Bagaimana solusinya?
Mudah sekali. Bukan saja mudah. Solusi ini justru membuat NU ”naik kelas”. NU akan menjadi organisasi yang modern dan mengajak modern. Sekaligus menjunjung tinggi akhlak dalam berbisnis. NU akan menjadi contoh keterbukaan.
Solusinya: “Tenderkan!”
Beres. Tidak peduli siapa yang akan memenangkan tender itu nanti. Kalau pun yang menang perusahaan yang dekat penguasa lama bukan berarti NU itu kacang, penguasa lama itu kulit.
Begitu pula kalau yang menang adalah pengusaha yang dekat dengan pemerintah baru, ya memang sudah takdirnya. Pun kalau yang menang bukan dua-duanya.

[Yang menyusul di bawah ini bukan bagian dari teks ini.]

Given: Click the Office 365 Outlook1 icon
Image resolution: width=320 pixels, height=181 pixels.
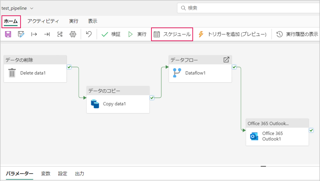Looking at the screenshot, I should pyautogui.click(x=254, y=136).
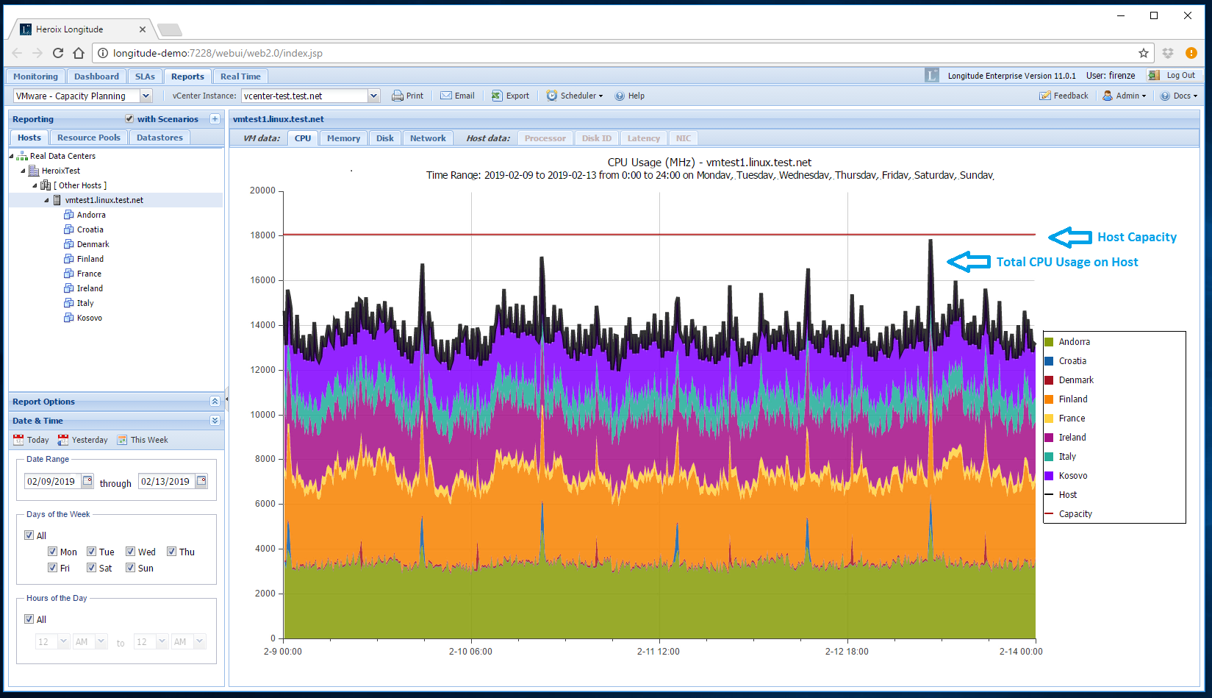Screen dimensions: 1212x698
Task: Uncheck the Mon day checkbox
Action: coord(53,552)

NU tinggal menunjuk konsultan untuk menyusun ”tata tertib” tender. Termasuk menentukan harga dasar yang akan diperoleh NU: dapat berapa dolar per ton batubaranya. Setelah itu tinggal laksanakan tender terbuka. Kalau perlu panitia tendernya dari universitas Katolik terkemuka.
Fitnah tidak akan hilang. Terutama kenapa orang-orang itu yang diangkat menjadi panitia lelang. Yang jadi panitia tender pun akan penuh fitnah: memihak siapa.

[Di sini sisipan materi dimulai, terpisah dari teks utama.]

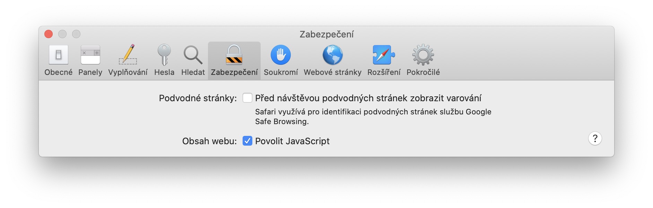Open the Pokročilé gear icon
Viewport: 653px width, 208px height.
[423, 55]
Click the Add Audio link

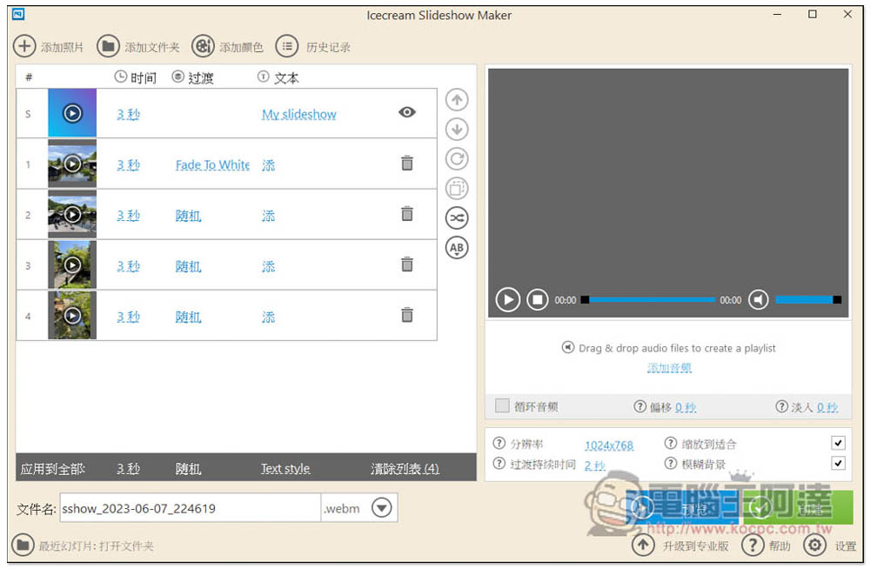(x=669, y=368)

Kalau saja solusi tender ini dipakai maka NU masuk ke dunia profesional dalam mengurus bisnis. Kalau tidak ada kepentingan pribadi di dalamnya pastilah pilih ditenderkan saja. NU justru akan dapat hasil lebih besar.
Tentu juga tergantung harga batu baru di pasar internasional.
Sambil menunggu tender itu sekalian dilakukan persiapan di internal NU. Akan dikemanakan uang triliuanan rupiah setiap tahunnya itu. Saya dengar NU lagi menyiapkan koperasi Yalal Wathon. Yang akan menyentuh sampai lapisan terbawah warga NU di ranting-ranting.
Itu pekerjaan besar. Pekerjaan teknokratis. Akan seperti apa koperasi itu nanti. Masih terlalu awal untuk dibahas di sini.
Maka saya akan melihat apakah teori Nassim Nicholas Taleb yang disebut antifragility akan berlaku di NU: yakni turbulensi ini justru akan membuat kemajuan di NU.(Dahlan Iskan)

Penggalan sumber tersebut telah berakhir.